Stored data
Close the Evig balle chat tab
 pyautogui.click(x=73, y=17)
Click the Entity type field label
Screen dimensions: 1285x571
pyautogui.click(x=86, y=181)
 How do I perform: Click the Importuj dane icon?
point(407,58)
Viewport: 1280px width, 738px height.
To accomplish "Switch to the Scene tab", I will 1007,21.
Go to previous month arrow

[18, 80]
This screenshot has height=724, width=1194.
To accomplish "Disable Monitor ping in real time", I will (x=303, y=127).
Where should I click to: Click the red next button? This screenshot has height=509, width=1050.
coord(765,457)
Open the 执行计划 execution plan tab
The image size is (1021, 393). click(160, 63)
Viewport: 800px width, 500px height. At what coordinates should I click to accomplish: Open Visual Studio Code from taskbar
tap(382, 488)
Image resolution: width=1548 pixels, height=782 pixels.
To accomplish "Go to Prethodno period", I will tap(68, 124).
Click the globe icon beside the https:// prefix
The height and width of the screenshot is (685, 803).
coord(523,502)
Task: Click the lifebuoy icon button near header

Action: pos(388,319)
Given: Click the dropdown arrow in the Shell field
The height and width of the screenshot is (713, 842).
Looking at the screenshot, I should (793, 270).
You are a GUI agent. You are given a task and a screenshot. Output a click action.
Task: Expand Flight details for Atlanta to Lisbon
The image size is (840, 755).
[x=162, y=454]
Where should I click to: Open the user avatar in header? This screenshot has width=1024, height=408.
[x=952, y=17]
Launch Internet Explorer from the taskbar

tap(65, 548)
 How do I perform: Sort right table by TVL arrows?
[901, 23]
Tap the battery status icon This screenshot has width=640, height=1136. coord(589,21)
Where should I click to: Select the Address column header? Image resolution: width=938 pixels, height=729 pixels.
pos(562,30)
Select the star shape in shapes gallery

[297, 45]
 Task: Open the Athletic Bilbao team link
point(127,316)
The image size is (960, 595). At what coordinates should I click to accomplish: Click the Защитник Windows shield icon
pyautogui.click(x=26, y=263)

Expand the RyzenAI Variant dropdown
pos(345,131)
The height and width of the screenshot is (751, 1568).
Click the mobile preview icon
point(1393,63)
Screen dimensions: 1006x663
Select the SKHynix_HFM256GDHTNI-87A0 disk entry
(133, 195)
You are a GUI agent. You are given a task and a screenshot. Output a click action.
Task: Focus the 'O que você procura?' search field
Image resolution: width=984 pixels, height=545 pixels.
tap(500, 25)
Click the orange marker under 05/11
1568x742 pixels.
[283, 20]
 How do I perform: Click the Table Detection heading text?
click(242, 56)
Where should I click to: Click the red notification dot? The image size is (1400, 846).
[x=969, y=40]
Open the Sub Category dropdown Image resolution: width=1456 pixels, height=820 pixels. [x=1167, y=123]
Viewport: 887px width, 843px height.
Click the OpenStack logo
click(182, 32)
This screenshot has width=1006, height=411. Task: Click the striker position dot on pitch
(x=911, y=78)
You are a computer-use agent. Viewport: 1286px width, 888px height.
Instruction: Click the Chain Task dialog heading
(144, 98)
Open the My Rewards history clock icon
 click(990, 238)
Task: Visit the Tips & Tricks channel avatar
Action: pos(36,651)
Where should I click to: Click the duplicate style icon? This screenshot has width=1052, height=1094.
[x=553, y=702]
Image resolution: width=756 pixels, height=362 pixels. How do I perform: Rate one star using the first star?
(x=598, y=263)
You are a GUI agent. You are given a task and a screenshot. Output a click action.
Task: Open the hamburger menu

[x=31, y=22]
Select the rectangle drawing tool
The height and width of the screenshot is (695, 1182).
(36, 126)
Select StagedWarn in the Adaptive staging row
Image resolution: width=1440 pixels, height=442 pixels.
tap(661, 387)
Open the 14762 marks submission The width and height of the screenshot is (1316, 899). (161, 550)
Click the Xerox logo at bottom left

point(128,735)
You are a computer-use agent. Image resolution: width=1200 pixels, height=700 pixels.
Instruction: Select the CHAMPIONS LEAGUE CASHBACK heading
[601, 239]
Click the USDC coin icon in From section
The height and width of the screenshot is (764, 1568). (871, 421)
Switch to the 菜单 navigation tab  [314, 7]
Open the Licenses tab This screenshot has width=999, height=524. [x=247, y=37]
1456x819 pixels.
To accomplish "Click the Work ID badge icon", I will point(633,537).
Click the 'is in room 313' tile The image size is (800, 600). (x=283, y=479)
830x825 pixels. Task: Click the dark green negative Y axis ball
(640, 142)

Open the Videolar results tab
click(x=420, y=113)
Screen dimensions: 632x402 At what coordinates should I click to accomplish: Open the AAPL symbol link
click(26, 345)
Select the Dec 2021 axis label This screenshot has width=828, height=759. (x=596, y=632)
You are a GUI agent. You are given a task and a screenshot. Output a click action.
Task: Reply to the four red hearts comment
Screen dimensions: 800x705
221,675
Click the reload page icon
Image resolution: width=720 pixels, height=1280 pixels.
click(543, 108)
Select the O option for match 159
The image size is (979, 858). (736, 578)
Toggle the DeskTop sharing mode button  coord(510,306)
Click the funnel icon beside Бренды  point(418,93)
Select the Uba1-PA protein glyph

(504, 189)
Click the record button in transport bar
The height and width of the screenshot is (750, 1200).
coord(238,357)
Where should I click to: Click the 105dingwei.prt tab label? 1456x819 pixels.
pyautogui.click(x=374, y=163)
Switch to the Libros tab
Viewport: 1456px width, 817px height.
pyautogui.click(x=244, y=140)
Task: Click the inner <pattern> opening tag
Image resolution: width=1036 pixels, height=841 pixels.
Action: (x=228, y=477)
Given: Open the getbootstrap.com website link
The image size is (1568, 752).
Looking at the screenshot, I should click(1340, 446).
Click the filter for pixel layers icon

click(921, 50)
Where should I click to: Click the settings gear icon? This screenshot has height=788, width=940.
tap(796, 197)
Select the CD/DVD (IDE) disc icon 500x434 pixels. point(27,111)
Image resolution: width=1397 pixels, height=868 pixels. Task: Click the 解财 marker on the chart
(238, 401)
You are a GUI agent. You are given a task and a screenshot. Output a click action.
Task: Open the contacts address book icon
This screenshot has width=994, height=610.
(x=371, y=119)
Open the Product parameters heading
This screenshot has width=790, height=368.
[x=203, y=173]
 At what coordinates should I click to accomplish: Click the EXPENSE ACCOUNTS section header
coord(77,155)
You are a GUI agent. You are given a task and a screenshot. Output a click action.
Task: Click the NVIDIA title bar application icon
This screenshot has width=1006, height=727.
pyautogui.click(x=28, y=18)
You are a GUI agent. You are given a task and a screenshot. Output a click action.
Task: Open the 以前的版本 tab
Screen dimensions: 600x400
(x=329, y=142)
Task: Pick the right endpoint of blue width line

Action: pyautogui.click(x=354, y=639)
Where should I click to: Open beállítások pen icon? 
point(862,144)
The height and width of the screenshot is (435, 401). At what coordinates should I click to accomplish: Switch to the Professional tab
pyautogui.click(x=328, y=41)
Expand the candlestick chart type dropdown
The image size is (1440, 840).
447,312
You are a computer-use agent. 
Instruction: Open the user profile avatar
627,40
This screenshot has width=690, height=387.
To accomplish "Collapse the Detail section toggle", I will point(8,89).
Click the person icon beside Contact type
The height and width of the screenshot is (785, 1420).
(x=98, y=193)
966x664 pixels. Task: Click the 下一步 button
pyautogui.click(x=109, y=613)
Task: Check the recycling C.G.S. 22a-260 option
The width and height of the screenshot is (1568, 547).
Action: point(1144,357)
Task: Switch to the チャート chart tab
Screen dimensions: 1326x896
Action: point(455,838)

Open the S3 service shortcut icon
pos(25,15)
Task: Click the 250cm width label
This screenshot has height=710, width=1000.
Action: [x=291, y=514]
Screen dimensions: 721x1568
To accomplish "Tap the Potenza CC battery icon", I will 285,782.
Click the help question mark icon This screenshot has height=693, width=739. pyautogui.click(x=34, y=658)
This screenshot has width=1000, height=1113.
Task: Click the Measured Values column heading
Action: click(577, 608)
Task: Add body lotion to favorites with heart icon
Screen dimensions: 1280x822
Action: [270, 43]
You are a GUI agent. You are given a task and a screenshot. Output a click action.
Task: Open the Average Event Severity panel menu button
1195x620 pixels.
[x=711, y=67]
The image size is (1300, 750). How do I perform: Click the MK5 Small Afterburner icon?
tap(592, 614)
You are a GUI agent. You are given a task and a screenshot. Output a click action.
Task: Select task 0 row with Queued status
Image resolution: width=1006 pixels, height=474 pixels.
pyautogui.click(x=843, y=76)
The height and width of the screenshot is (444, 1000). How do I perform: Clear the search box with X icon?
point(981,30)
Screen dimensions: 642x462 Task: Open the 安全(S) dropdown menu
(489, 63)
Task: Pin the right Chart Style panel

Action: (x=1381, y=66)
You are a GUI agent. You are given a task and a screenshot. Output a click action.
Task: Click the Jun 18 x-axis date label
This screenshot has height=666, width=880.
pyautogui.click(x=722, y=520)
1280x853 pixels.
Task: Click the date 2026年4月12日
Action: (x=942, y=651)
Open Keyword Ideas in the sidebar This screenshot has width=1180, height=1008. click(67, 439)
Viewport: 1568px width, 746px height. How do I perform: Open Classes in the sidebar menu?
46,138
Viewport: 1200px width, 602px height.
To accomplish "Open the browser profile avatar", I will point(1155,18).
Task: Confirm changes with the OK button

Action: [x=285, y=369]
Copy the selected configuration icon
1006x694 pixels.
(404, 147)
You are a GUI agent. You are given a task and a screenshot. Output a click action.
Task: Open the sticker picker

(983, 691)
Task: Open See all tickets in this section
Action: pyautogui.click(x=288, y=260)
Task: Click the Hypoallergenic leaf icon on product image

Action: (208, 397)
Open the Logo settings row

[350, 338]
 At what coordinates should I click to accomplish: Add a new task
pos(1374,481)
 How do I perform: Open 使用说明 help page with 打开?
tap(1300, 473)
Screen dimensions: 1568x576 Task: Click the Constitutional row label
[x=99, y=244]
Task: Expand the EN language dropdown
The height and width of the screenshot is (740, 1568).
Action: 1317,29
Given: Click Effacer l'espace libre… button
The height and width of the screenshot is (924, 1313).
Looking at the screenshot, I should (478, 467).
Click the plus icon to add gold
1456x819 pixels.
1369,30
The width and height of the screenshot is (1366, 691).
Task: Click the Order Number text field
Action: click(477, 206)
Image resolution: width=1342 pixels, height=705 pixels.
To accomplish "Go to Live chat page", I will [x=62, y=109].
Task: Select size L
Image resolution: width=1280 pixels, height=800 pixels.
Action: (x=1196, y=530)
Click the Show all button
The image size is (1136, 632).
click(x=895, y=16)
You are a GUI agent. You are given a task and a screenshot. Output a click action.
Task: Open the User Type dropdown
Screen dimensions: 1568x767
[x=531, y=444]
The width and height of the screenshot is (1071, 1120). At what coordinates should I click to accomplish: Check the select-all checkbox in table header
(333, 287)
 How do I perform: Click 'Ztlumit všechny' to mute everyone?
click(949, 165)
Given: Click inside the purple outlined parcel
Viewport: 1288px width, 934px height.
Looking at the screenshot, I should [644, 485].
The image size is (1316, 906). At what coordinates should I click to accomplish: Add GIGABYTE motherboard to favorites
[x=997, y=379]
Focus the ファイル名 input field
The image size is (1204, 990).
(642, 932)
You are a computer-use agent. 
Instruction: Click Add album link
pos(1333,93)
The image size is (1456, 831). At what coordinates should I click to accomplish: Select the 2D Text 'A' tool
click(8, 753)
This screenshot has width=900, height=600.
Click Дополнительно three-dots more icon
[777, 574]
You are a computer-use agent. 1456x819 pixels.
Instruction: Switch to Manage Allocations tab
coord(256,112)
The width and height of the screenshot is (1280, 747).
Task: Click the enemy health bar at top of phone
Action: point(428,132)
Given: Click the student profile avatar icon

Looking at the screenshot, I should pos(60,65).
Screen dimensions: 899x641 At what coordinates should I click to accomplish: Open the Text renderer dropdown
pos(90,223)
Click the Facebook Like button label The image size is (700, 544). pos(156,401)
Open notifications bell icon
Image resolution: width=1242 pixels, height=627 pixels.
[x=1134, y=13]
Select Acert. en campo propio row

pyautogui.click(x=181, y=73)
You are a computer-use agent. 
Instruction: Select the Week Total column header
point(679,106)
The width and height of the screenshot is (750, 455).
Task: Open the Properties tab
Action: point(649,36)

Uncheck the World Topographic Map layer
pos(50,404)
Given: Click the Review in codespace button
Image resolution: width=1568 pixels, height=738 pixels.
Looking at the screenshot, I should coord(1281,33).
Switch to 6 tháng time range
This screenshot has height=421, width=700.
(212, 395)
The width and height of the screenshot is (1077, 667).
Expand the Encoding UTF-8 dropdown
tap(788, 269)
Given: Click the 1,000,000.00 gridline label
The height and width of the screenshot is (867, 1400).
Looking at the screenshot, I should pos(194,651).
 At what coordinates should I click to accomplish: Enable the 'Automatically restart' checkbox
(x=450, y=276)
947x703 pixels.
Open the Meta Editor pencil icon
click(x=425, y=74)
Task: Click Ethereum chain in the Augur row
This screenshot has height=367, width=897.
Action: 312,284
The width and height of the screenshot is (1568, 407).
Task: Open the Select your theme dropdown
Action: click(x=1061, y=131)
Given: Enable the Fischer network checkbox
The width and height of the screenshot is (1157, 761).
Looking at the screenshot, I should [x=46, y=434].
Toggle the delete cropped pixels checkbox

EXERCISE
Whenever the word "time" shows up in a line of the entries above, copy that line.

EXERCISE ANSWER
To accomplish "Disable Monitor ping in real time", I will (x=303, y=127).
Switch to 6 tháng time range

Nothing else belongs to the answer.